(Dataset extract begins)
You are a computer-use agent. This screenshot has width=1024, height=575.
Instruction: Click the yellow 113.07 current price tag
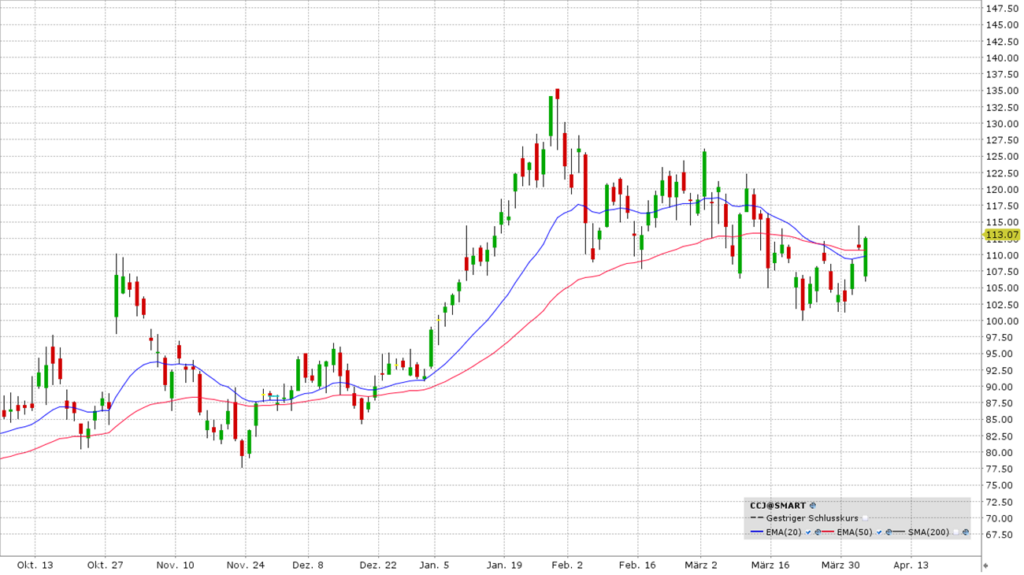pyautogui.click(x=1000, y=236)
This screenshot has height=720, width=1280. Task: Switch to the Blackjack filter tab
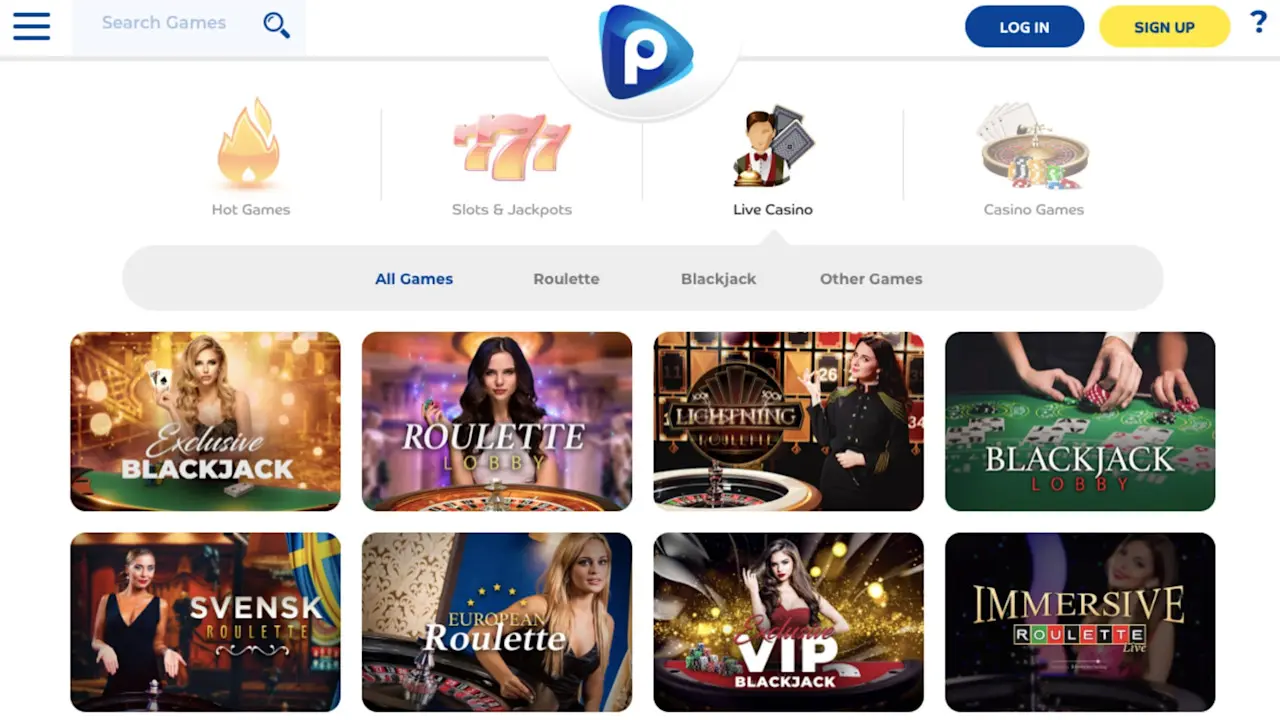click(x=718, y=279)
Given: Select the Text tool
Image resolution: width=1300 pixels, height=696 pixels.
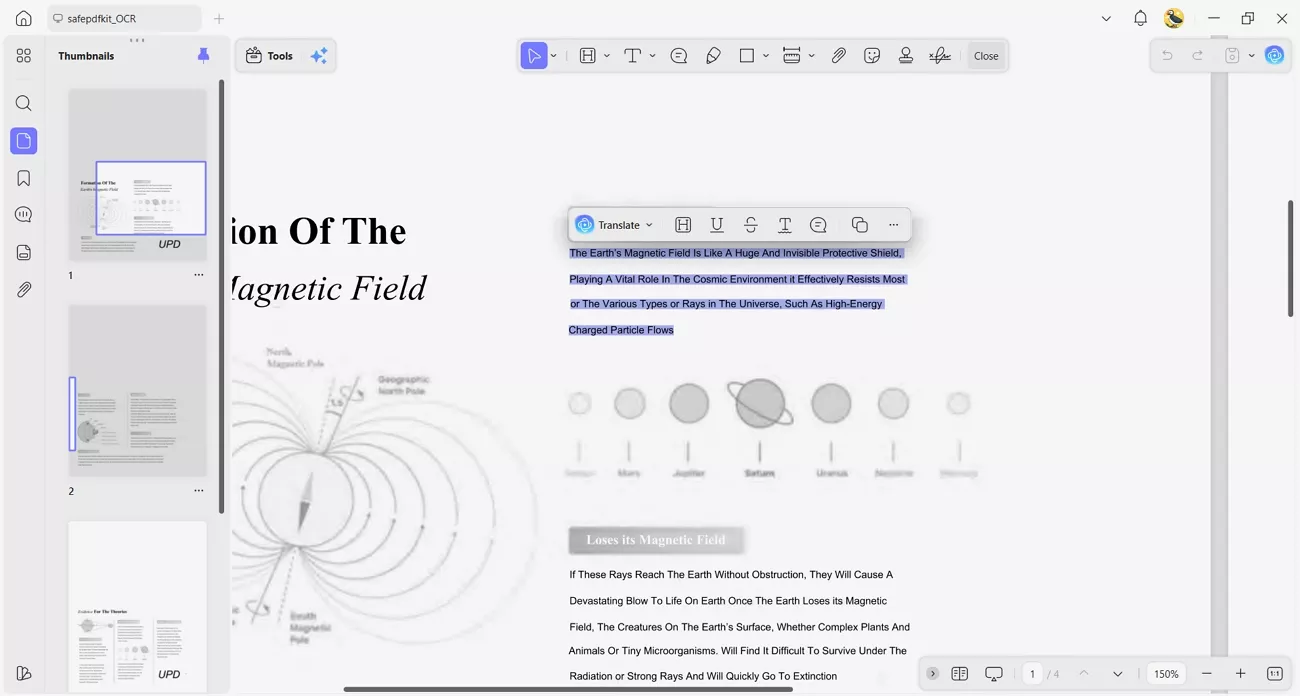Looking at the screenshot, I should (634, 55).
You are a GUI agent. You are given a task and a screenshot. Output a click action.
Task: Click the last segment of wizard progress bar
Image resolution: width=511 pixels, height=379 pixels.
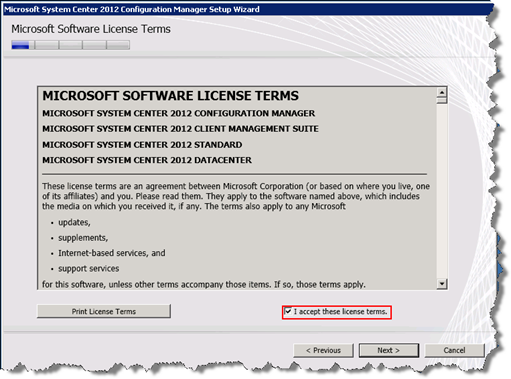pyautogui.click(x=118, y=45)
(Dataset extract ends)
→ What to do
Apart from the pictures, return every entry above exactly as given.

→ Solution for this task
You are a computer-use agent. This screenshot has width=1024, height=575.
Instruction: Click the yellow 113.07 current price tag
pyautogui.click(x=1000, y=236)
This screenshot has height=720, width=1280. Task: Switch to the Blackjack filter tab
click(x=718, y=279)
Given: Select the Text tool
Image resolution: width=1300 pixels, height=696 pixels.
Looking at the screenshot, I should (634, 55).
You are a GUI agent. You are given a task and a screenshot. Output a click action.
Task: Click the last segment of wizard progress bar
Image resolution: width=511 pixels, height=379 pixels.
pyautogui.click(x=118, y=45)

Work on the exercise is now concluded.